====== INPUT ======
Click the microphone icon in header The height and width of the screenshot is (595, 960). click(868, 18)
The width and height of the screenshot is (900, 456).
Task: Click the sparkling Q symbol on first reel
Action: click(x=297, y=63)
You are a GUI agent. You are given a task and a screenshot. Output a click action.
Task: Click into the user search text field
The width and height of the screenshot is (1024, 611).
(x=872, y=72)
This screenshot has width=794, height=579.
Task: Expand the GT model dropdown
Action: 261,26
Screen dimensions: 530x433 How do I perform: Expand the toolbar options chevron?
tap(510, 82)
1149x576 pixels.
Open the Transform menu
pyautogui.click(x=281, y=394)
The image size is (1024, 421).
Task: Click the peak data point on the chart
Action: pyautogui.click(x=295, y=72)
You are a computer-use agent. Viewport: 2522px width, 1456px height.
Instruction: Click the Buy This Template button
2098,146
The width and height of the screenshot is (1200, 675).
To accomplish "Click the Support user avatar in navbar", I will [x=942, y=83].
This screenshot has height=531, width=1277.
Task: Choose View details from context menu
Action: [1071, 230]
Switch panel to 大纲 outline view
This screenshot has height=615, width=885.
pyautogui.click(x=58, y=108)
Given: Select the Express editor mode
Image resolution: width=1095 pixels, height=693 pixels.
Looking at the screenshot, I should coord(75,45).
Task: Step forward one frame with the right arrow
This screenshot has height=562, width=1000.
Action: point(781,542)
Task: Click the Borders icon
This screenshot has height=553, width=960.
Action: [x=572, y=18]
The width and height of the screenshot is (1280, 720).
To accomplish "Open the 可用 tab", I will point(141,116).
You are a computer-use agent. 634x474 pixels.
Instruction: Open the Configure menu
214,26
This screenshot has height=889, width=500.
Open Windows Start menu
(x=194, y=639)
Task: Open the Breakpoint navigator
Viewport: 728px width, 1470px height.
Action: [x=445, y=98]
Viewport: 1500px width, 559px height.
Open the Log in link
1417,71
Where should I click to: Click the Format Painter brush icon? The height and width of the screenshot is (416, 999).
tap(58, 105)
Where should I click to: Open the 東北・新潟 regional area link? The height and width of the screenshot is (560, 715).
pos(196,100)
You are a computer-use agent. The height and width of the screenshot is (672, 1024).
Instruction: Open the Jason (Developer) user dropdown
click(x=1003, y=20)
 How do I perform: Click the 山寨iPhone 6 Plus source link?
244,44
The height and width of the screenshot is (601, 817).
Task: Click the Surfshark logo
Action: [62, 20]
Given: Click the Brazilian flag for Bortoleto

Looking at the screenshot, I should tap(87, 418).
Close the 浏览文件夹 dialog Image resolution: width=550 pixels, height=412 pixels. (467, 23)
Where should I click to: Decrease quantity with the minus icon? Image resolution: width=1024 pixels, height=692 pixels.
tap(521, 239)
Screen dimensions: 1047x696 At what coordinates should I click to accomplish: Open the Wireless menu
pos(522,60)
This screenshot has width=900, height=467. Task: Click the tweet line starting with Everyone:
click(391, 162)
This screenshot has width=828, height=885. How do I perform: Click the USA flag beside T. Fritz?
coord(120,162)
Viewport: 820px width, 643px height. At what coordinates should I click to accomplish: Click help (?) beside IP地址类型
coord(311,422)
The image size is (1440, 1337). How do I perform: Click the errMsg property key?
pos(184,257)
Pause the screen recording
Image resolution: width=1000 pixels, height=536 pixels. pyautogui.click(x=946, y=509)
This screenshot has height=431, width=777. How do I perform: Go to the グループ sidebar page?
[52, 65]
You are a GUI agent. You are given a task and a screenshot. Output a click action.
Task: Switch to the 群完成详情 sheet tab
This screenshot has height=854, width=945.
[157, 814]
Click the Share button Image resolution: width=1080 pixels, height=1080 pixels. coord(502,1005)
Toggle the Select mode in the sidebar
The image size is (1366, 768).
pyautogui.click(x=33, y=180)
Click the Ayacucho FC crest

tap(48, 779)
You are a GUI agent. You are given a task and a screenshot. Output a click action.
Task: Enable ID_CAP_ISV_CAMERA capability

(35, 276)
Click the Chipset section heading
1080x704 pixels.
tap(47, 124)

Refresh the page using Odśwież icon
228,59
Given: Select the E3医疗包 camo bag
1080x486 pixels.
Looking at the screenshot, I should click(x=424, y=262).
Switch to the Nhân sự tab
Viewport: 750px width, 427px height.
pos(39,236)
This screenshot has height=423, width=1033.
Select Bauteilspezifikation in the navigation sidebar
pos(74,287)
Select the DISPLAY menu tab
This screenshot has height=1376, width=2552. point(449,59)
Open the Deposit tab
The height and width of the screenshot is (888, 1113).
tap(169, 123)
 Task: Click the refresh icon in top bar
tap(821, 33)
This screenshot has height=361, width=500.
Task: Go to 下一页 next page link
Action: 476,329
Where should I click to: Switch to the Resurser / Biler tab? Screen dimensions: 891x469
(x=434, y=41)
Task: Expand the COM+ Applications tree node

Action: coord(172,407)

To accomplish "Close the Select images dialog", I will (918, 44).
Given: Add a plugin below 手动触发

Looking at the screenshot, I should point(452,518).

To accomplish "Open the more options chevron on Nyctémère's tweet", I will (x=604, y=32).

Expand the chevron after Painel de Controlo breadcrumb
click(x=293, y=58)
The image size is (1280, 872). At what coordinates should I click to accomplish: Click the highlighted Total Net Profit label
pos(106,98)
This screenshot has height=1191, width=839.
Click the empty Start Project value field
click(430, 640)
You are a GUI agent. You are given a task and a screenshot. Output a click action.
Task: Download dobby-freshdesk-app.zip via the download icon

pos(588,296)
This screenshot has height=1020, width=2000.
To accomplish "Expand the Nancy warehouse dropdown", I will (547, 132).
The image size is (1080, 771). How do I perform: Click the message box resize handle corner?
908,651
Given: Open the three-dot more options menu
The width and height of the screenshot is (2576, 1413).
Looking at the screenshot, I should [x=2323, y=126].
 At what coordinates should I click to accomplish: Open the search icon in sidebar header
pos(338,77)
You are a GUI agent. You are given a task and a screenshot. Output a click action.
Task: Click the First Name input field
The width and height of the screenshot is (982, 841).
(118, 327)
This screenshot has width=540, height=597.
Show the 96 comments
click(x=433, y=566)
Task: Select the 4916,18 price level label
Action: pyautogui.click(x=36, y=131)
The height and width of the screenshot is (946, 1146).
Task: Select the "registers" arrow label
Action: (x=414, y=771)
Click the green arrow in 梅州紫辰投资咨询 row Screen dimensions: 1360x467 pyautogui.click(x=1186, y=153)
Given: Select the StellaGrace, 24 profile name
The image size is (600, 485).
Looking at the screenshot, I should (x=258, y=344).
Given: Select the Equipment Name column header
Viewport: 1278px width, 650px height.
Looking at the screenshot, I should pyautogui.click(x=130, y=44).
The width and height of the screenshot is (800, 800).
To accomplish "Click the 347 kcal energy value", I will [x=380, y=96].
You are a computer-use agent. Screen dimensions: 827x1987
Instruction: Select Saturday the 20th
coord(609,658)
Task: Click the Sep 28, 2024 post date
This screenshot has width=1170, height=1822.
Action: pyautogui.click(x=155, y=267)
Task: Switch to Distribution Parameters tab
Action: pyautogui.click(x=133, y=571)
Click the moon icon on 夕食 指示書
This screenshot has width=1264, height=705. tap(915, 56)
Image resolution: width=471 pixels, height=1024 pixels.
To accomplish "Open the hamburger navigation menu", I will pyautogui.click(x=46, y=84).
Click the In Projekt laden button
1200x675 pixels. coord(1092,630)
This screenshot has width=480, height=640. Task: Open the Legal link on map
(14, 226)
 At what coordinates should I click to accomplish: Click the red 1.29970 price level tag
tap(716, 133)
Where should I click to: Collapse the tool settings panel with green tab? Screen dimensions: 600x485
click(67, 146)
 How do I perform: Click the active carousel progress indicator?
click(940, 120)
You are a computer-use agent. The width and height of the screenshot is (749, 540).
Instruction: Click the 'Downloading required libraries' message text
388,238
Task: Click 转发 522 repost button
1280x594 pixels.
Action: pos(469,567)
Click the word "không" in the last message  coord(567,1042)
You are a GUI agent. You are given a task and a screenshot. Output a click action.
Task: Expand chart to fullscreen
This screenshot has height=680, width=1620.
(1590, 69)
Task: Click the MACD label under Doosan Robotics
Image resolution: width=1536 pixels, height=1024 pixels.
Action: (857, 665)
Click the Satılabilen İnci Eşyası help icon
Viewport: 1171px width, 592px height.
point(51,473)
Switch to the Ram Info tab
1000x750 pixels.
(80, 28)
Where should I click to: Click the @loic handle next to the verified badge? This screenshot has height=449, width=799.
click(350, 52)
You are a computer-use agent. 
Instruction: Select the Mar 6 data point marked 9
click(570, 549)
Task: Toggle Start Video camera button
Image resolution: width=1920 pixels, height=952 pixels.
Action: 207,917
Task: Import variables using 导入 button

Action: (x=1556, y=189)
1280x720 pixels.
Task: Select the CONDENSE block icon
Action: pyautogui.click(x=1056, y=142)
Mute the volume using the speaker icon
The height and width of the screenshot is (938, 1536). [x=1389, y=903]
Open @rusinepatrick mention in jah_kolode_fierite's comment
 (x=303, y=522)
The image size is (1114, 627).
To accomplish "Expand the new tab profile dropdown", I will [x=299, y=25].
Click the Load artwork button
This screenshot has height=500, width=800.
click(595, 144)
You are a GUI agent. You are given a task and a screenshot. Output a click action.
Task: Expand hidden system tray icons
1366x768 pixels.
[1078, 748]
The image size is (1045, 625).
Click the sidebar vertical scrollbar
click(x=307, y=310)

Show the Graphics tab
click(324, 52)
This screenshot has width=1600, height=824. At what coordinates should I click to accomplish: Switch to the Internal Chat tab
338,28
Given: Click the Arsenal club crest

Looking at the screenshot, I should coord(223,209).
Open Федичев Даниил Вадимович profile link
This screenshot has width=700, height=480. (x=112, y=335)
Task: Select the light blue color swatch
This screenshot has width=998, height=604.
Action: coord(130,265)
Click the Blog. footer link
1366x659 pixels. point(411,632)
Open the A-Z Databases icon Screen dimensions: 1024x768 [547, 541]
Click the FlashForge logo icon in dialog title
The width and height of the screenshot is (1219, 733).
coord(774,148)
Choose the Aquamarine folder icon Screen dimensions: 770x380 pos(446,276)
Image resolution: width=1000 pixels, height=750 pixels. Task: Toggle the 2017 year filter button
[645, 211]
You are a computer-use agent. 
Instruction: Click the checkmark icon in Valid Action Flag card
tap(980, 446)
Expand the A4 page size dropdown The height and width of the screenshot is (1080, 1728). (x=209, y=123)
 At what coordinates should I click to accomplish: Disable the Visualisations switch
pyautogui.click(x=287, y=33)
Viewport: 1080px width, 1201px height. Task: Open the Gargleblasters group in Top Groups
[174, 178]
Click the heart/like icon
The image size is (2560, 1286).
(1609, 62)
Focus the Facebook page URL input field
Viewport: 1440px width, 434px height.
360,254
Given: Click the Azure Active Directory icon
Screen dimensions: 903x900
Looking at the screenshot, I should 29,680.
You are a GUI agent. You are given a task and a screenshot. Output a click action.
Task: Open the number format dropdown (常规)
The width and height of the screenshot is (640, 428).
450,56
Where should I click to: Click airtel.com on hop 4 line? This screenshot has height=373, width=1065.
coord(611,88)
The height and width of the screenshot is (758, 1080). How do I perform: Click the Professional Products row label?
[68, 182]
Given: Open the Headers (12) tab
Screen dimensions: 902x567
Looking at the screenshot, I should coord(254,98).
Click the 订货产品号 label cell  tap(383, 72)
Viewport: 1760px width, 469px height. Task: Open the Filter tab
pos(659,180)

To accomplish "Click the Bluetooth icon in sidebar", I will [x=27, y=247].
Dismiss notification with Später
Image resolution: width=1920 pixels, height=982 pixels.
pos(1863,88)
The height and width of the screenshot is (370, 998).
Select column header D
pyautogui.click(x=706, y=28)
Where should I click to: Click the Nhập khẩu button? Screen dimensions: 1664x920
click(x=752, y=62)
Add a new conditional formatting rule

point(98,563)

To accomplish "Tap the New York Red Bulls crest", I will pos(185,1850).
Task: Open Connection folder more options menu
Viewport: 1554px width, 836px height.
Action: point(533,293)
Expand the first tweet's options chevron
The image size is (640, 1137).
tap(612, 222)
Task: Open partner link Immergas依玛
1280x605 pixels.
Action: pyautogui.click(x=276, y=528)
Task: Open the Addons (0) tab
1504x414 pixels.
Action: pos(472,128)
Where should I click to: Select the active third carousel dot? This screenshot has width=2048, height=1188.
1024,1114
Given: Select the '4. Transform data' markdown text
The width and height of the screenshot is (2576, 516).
======
■ **WORK REQUIRED**:
Only lines holding the string "more" are wanted; gather each one from the entries above.

■ **COMPLETED TASK**:
To accomplish "Open the more options chevron on Nyctémère's tweet", I will (x=604, y=32).
Given: Open the three-dot more options menu
Task: Open Connection folder more options menu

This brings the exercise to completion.